Could anyone help me in terms of suggesting any better ways to store the data, or any latest libraries of python which might solve this faster. Thanks in advance.

Edited Code:

import pandas as pd

my_list = ["Node1","Node2","Node3","Node4"]

df = pd.DataFrame({"Shipments":[1,2], 
                   "Origin":["Node1","Node2"], 
                   "Destination":["Node3","Node4"]})

my_dict1 = {"Node1":[], 
            "Node2":["Node1","Node3"], 
            "Node3":[], 
            "Node4":["Node2", "Node3"]}

my_dict2 = {"Node1":["Node2"],
            "Node2":["Node4"], 
            "Node3":["Node2", "Node4"],
            "Node4":[]}

data_dict = {"Node1:Node2:Node1:Node3":5,
             "Node1:Node2:Node2:Node4":5,
             "Node3:Node2:Node1:Node3":4,
             "Node3:Node2:Node2:Node4":4,
             "Node2:Node4:Node1:Node3":3,
             "Node2:Node4:Node2:Node4":3,
             "Node3:Node4:Node1:Node3":8,
             "Node3:Node4:Node2:Node4":8}

output = []
for i in my_list:
    for index,row in df.iterrows():

        # required in output
        c1 = []
        c2 = []
        output_row1 = []
        output_row2 = []

        # data from datframe df
        var1 = row.Origin
        var2 = row.Destination

        # data from dictionaries
        for j in my_dict1[i]:
            output_row1.append(data_dict[j+":"+i+":"+var1+":"+var2])
            c1.append(-1)
        for j in my_dict2[i]:
            output_row2.append(data_dict[i+":"+j+":"+var1+":"+var2])
            c2.append(1)

        # Final output
        output.append([output_row1 + output_row2, c1 + c2])
Rohith
  • 1,008
  • 3
  • 8
  • 19
  • 3
    Can you [edit] your question to include some example input and output? – Mr.
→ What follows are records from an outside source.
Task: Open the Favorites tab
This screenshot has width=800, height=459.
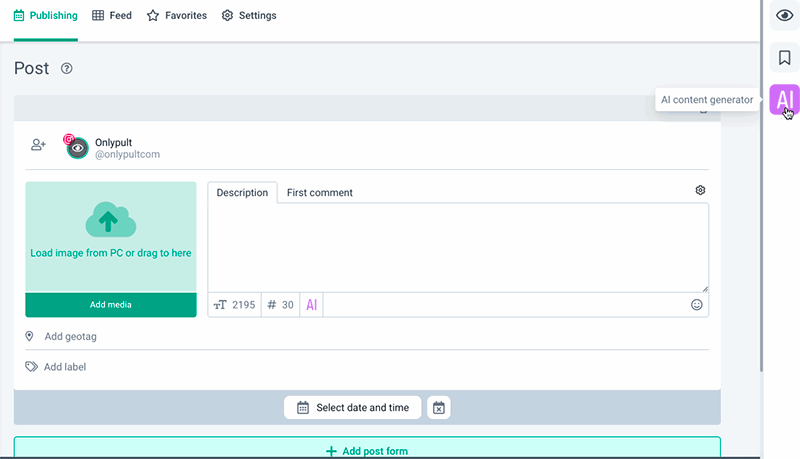Action: [177, 16]
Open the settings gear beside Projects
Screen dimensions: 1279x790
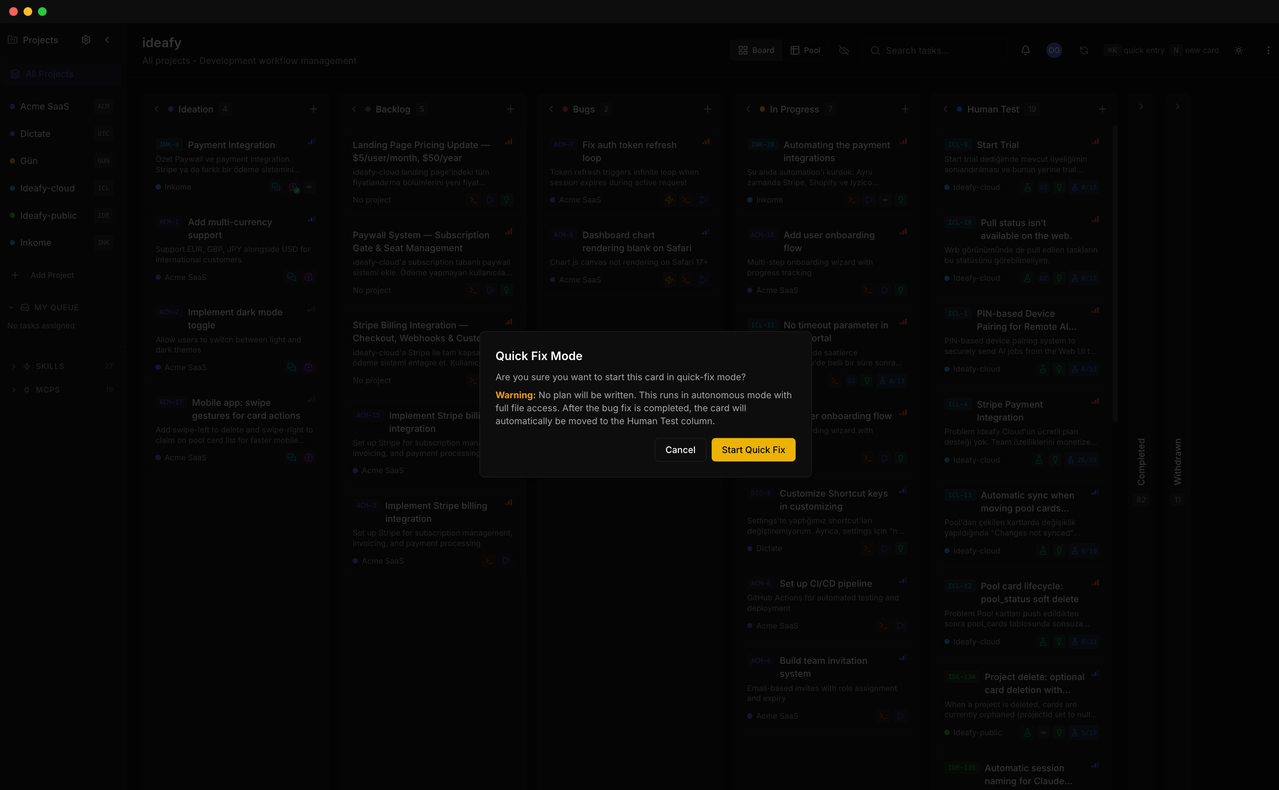point(85,40)
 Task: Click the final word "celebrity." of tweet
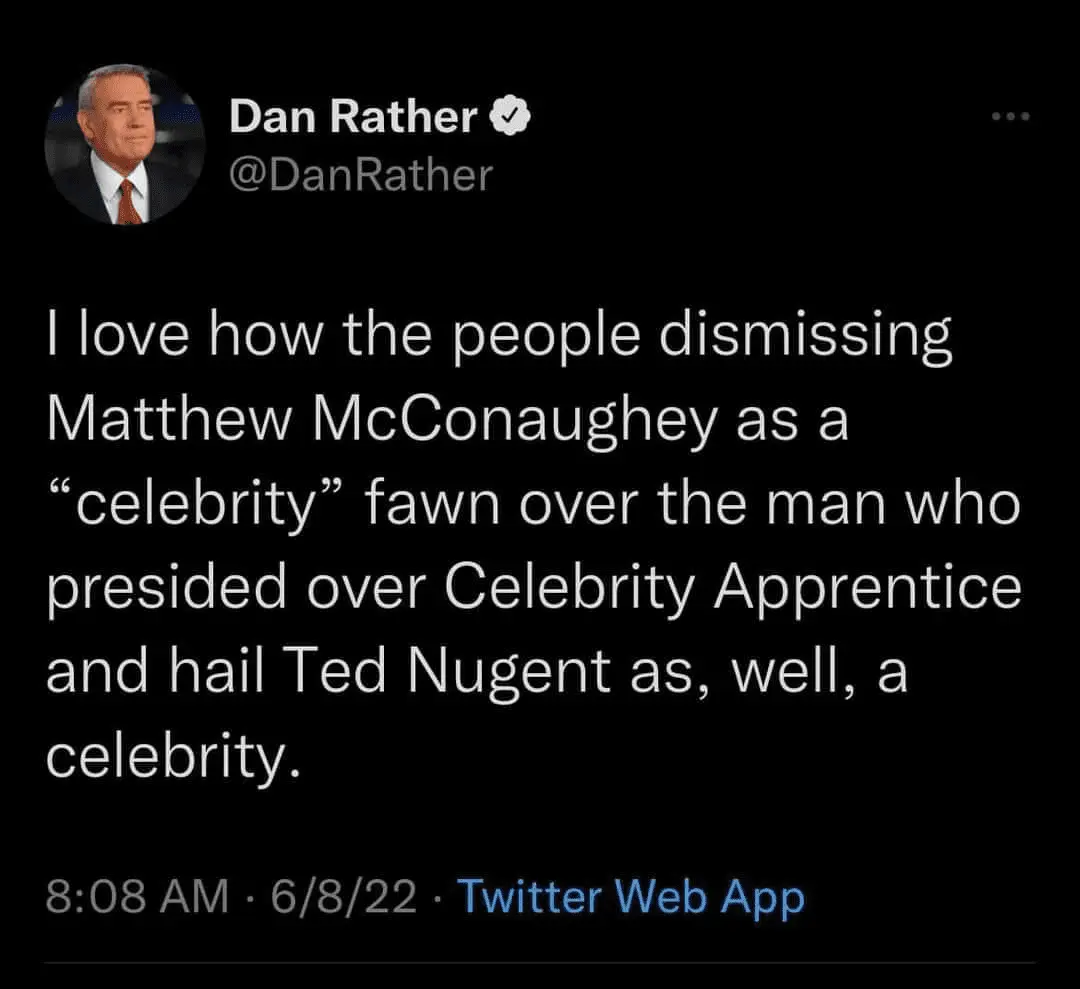click(172, 759)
Llama Jul 30 '18 at 16:38
  • Possible duplicate of [How to replace dataframe column values with dictionary keys?](https://stackoverflow.com/questions/45787481/how-to-replace-dataframe-column-values-with-dictionary-keys) – Rushabh Mehta Jul 30 '18 at 16:39
  • @Mr.Llama I could do that. I need some time to create the dummy data though. – Rohith Jul 30 '18 at 16:40
  • 1
    Please read and follow the posting guidelines in the help documentation, as suggested when you created this account. [Minimal, complete, verifiable example](http://stackoverflow.com/help/mcve) applies here. We cannot effectively help you until you post your MCVE code and accurately describe the problem. We should be able to paste your posted code into a text file and reproduce the problem you described. SO citizens rarely engage in desk-checking code. – Prune Jul 30 '18 at 16:41
  • Are lists `c1`, `c2`, `output_row1`, and `output_row2` necessary? These are going to end up being large lists if `my_list` and `df` are large. If yes, using numpy for some of these should help if they are the same data types. – busybear Jul 30 '18 at 16:45
  • The lists are themselves not necessary, but I couldn't find a better way to append that to `output`. I will try with numpy and check though. Thanks – Rohith Jul 30 '18 at 16:47
  • I just realized what you are doing with `output`. But as already mentioned, MVCE code would be useful. – busybear Jul 30 '18 at 18:04

0 Answers0